Muchos elementos del guión también pueden verse como una metáfora sobre lo que significa dedicar tu vida a la guerra, como por ejemplo el ver morir, tarde o temprano, a toda la gente que te rodea, y en especial a tus seres queridos. Lo primero que hace Ramírez es recomendar a Connor que abandone a Heather, su mujer, mientras le cuenta lo mucho que le dolió perder a su última pareja en Japón. Puesto en su piel, habría quien haría lo contrario: disfrutar de cada relación al máximo, sabiendo que continuarás en la plenitud de facultades durante siglos, y hacer, quizá, como quien se le muere el perro: tener otro más o menos a renglón seguido. Es crudo y cruel, sí, pero ¿qué vas a hacer con siglos de existencia, si no? ¿No amar para no perder? ¿No gozar a cambio de no sufrir? La otra opción sería acabar como el Kurgan, pidiendo prostitutas por pensiones de mala muerte mientras firmas «Victor Krueger» en el registro. Otra metáfora clara es lo de no poder tener hijos. Siempre se dice que lo peor que le puede pasar a los padres es ver morir a sus hijos, y en este caso estaría garantizado, 37 veces o las que fueran. Además, que cargando con biberones se debe de pelear fatal.
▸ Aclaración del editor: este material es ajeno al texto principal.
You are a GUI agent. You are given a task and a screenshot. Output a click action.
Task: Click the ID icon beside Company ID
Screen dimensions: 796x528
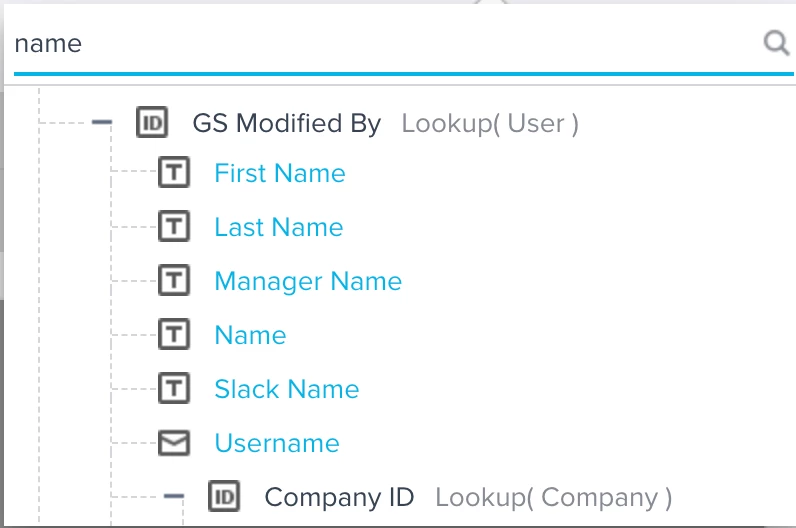(x=224, y=496)

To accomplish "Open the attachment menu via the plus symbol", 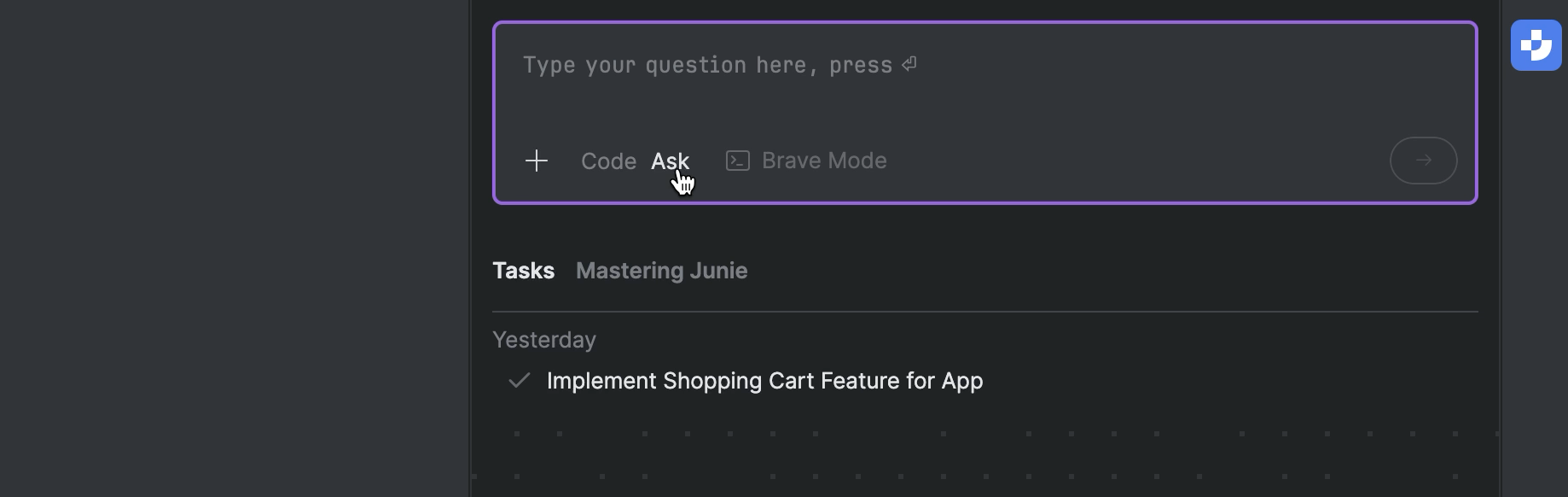I will (x=537, y=161).
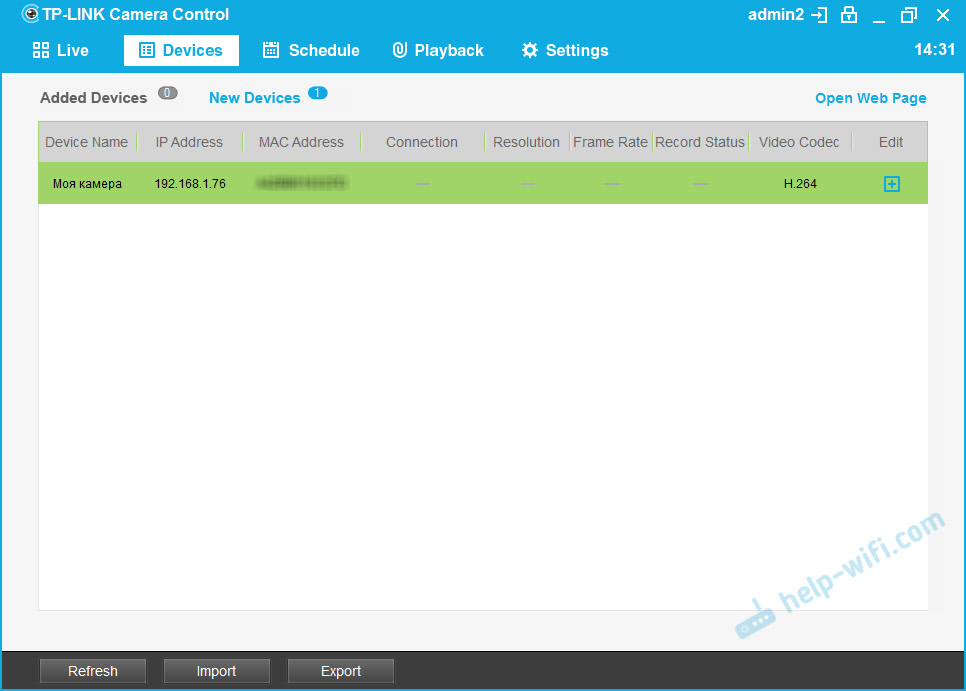Open Web Page link
The image size is (966, 691).
point(870,98)
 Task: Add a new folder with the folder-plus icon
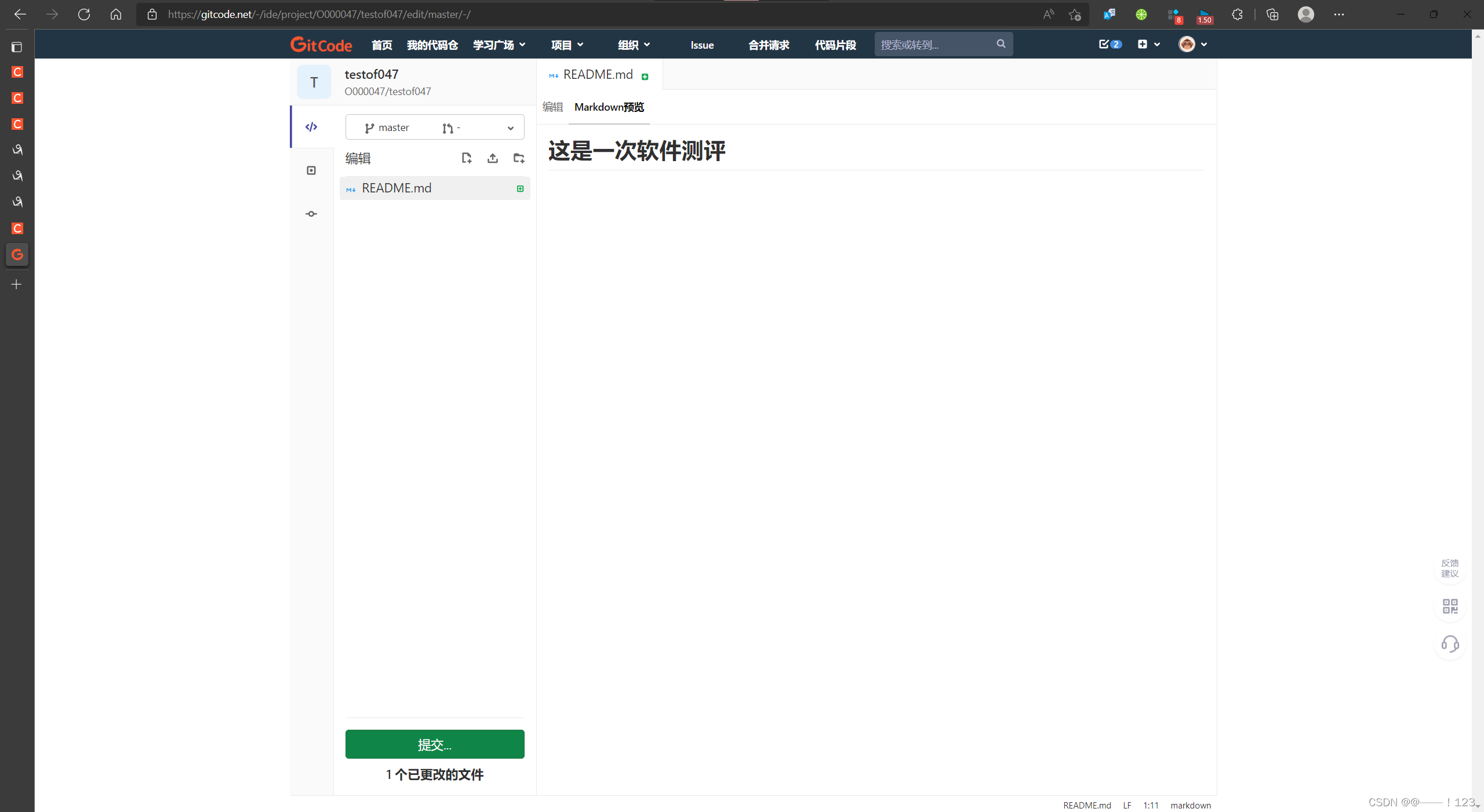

Pero la metáfora definitiva, tanto que casi ni siquiera lo es, es esa sensación de intenso éxtasis que le entra a cada inmortal que mata a otro (y que incluso aparece en el cartel de la película), que puede compararse a un orgasmo. Muchos supervivientes de guerras y batallas describen una sensación al sobrevivir (aparte del horror por la violencia y del miedo ya pasado) de potente euforia, sobre todo si tu experiencia ha sido como combatiente, y además victorioso. Es algo tan poderoso que puede resultar adictivo, y de hecho, cuando en la película le ocurre por segunda vez al Kurgan, la cara de cabreo que se le pone cuando un paranoico exmilitar lo cose a balazos al final de su combate «de semifinales» refleja que, probablemente, más que los agujeros de bala, lo que le ha fastidiado de verdad es no poder sentir ese quickening a gusto. Kurgan es de los guerreros más antiguos en la pelea, si no el que más, junto a Ramírez, y en el canon de esta franquicia (porque esta peli ha producido continuaciones y series de TV y de animación de muy cambiante calidad) ha matado a cientos de inmortales antes de llegar hasta el final.

También puedes morir tú, obviamente, aunque en este caso puede tardar más ese día en llegar, pero si eso ocurre se acabarían todos tus problemas y ya está. No, el castigo que va con tu superpoder es precisamente ese, el de nunca poder dejar de ver muerte y destrucción a tu alrededor, en especial en las épocas de la Historia humana cuando eran ocurrencias cotidianas e incluso deseadas por esos líderes en busca de gloria a costa de las vidas de otros. Sin embargo, está bien que la película haya cambiado su idea inicial y renuncie a hundirse en la negrura existencialista, permitiéndose algunos toques de humor con lo útil que puede resultar la inmortalidad a veces. Así, en el pasado de Connor lo vemos una vez salvando a una niña de los nazis durante la Segunda Guerra Mundial «haciéndose el muerto», literalmente, y otra vez borracho batiéndose en duelo a muerte en Boston en 1783, mientras su rival no puede explicarse por qué sigue levantándose tras cada estocada mortal que le tira.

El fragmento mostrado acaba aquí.